‘I guess.’
‘And I have a home.’ Her nan smiled slightly tipsily. ‘You, darling, are my home.’
Bella rolled her eyes.
‘I’m serious! Anyway, it sounds like everything was going marvellously. What on earth are you doing back here?’
‘It turned out,’ Bella’s tone hardened as she explained, ‘that Adam didn’t want any of that. He walked in one day and announced that he was selling the whole place.’
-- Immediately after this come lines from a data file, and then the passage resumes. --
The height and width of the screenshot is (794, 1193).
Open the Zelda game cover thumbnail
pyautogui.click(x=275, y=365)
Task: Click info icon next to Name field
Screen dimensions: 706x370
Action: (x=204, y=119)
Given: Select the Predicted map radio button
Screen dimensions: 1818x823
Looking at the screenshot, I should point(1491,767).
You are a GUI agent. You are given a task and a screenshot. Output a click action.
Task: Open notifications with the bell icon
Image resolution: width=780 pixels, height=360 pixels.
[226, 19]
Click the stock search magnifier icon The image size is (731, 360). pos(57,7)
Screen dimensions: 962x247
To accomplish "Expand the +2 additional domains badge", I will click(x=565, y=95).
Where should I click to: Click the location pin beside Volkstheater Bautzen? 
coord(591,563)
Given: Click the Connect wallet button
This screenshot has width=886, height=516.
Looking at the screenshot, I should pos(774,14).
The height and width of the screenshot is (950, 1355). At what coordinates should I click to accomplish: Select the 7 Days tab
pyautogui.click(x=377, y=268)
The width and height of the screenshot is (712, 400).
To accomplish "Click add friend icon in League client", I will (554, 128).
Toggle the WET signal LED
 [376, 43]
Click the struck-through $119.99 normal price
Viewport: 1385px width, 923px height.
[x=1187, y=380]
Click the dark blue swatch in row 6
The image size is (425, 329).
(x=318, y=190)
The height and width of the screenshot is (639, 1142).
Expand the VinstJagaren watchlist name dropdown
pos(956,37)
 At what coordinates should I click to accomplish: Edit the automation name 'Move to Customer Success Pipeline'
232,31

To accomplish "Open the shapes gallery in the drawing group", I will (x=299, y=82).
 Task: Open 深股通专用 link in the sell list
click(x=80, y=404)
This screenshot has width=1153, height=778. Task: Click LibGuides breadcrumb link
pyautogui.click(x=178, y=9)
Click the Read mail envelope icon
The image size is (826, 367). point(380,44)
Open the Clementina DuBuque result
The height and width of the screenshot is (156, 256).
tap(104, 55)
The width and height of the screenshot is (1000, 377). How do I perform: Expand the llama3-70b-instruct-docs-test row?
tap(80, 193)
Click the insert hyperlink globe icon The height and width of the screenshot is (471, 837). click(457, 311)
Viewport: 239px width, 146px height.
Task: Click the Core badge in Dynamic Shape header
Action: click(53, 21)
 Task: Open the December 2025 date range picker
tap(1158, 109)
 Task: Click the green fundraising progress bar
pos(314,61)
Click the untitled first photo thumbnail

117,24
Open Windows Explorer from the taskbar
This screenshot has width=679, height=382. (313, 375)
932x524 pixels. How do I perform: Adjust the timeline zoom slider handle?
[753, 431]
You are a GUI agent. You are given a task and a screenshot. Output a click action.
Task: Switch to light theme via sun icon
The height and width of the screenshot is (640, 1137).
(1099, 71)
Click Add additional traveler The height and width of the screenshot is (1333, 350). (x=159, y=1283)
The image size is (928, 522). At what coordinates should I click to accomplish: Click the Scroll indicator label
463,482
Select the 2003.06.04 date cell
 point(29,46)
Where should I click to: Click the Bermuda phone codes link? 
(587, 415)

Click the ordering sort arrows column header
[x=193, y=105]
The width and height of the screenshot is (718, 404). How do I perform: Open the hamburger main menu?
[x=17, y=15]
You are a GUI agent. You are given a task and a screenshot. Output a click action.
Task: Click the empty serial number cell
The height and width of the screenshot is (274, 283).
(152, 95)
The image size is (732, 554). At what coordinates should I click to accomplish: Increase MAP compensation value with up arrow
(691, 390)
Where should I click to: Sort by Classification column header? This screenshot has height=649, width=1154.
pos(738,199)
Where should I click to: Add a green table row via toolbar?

Her nan frowned. ‘And he hadn’t talked to you about it?’
Bella shook her head.
‘I am so sorry. I can’t imagine how much that would have hurt.’
It had. It had hurt so much.
‘And it was a complete shock?’
‘Well I knew he’d had an offer, but I never thought he’d take it.’ Bella sipped her wine. ‘I thought he was happy.’
Her nan took a long sip of wine. ‘Well, not perfectly happy I wouldn’t think.’
‘Why not?’ Adam had every reason to be happy. He had a castle. He was an actual baron. He said he loved Bella and she was working so hard to make everything work.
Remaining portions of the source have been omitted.